Na sequência desta introdução, delinear-se-à, em traços gerais, o regime

jurídico da responsabilidade civil por danos não patrimoniais e a consequente

obrigação de indemnizar.

Aquele que, com dolo ou mera culpa, violar ilicitamente o direito de outrem,

fica obrigado a indemnizar o lesado pelos danos resultantes dessa violação, devendo

o montante indemnizatório corresponder aos danos causados. Esta é a regra geral

aplicável, independentemente da natureza do dano ser patrimonial ou não

patrimonial.

O ressarcimento dos danos não patrimoniais importa, em regra, a inaptidão

parcial ou total do princípio da reconstituição natural, por impossibilidade de

aplicação, devido à própria natureza dos danos.

Na impossibilidade de reconstituir a situação anterior à lesão ou, quando a

reconstituição natural não repara integralmente os danos (art. 566.º, n.º 1, 1.ª e 2.ª

proposição6), fixa-se uma indemnização em dinheiro, tomando como medida a

diferença entre a situação do lesado na data mais recente que puder ser atendida pelo

tribunal e a que teria se não existissem danos (art. 566.º, n.º 2).
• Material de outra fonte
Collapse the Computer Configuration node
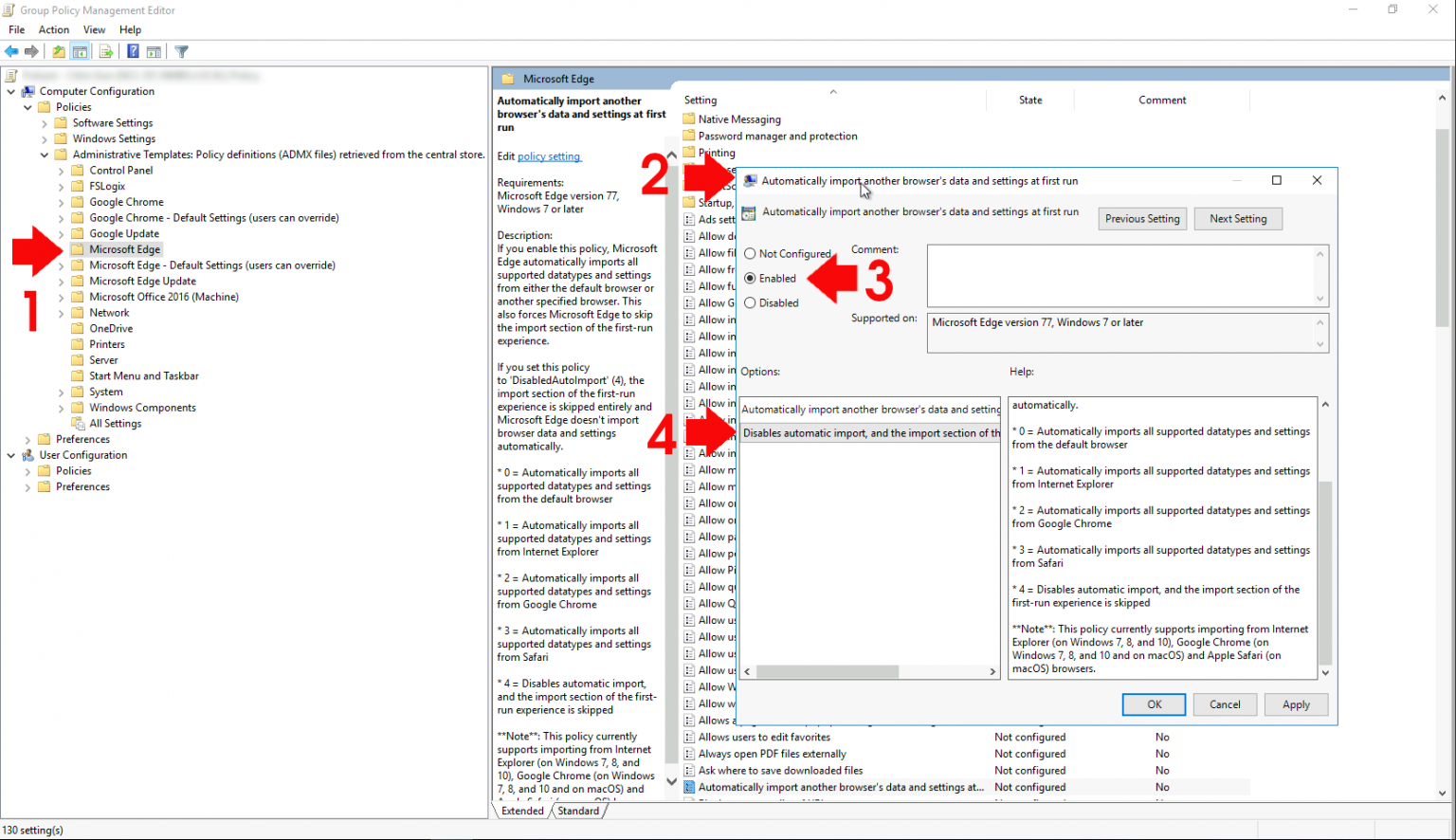This screenshot has height=840, width=1456. pos(11,91)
4. É, neste contexto, que se devem louvar os esforços da APADC, ao promover reuniões entre médicos e juristas, contribuindo para o desenvolvimento duma linguagem comum e do estudo de questões da medicina legal. Aqui, cumpre destacar o trabalho do Instituto de Medicina Legal de Coimbra e a pessoa do seu actual Director o Prof. Doutor Oliveira Sá que, com o prestimoso contributo da Faculdade Direito de Coimbra, iniciaram, em Portugal, a formação específica nesta área e criaram a APADC, dando um empurrão que, se espera, seja decisivo na investigação científica das questões relativas à valorização médico-legal do dano em direito civil. 5. Afirma-se análise judicial sem se esquecer que muitos dos processos não chegarão ao contencioso, sendo regulados entre os intervenientes: lesado, lesante e seguradora. A avaliação do dano deverá fazer-se sempre com vista à situação extrema das partes não acordarem extra-judicialmente qual a compensação devida, tanto mais que, quando no processo intervem o segurador, este tenderá a analisar de forma técnico-jurídica (como se de uma acção em tribunal se tratasse) os elementos reunidos, com vista a aceitar ou fazer uma proposta de acordo. 6. Todas as disposições legais indicadas no texto, sem expressa referência ao diploma, pertencem ao Código Civil de 1966.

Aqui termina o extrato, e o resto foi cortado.